One of our recent graduates asked us: The struggles of finding a graduate job is very disheartening.. any tips? So, here’s some tips from our team.

When you ask a question, others are probably thinking it too. In this series ‘any tips?’, I’ll be taking your requests to our teams for answers. We kick off this week with one submitted by a recent graduate, looking for tips to not let yourself be disheartened on the journey to your first graduate role. Here’s what our team has to say:

Hannah from Unitemps writes: This may be a cliché, but perseverance and learn from every interview/application! Ask for feedback whenever you can get it to make the next application better, gain work experience to get your foot in the door and to give you examples at interviews. I got my first retail job by going into New Look and handing in a CV (that’s what you did in those days) they said they needed someone with more experience and I said ok let me work two weeks as a volunteer to gain experience and at the end of the two weeks they offered me a weekend job because I had proved myself. Doesn’t apply to all roles I know, but you get the gist!

Sophie, Director of Enterprise & Employability says: My tip would be to target particular companies you’d really like to work for, and look for a way of getting your foot in the door – temping is a brilliant way to do this, and I know so many people who have started as a temp and worked their way up – often very quickly. My other tip is to network like mad – people buy people, and chance conversations can sometimes result in doors opening. See every conversation as a potential opportunity, even with someone in the queue at a supermarket – sounds bizarre but try it!

Amber from GradForce reminds you: Even if you feel like you’re stuck in a rut and going nowhere, you always have a choice. Even when you feel at your lowest, and feel like you’re getting nowhere with the job hunt, making a choice to look after yourself and keep learning and growing is so important. It’s okay to want to have a bit of a slump and binge watch some shows when things don’t feel like they’re going your way.
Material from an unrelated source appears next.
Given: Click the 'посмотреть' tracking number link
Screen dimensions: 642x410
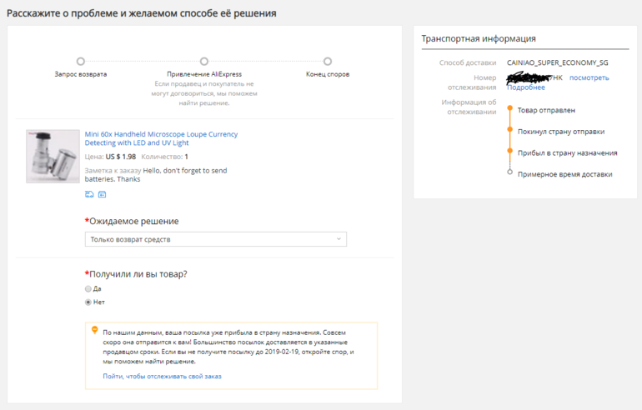Looking at the screenshot, I should pos(589,78).
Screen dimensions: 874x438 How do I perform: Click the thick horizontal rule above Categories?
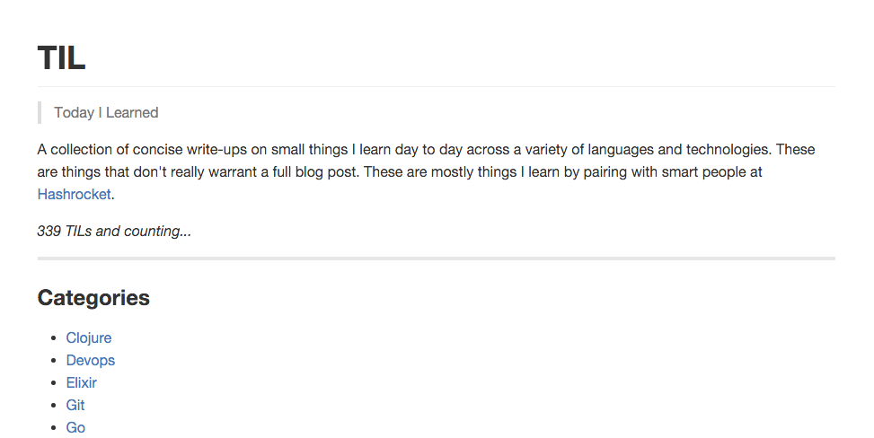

But remember, to pick yourself up. Only you can muster up your own motivation and reflect on what needs to be done to achieve your goals. Maybe there’s a skill or two you could develop more? FutureLearn offer 100s of free courses that you can enrol on straight away and be awarded with a certificate! Or maybe, there’s some new stress-relieving habits you can create for yourself. There’s lots of free apps out there with home workouts, meditation etc. Find what works for you, and look after yourself during this stressful time and you’ll take those good habits with you into the workplace and continue them for life. Go for it with learning more, but it’s ok if you just don’t feel like it at first.

Susannah from Careers & Enterprise Hub says: Remember all the great stuff you’ve already achieved. Congratulations on achieving your degree! If you’ve done any volunteering or work or additional courses and learning along the way, well done for that too – and don’t forget to include it in your CV. If you haven’t yet done volunteering or any online learning, why not start now? Also, treat your job search like a full time job – be boundaried with your time, and make sure you take a lunch break, and finish at the end of the day. You can’t write quality applications if you’re exhausted by the quantity.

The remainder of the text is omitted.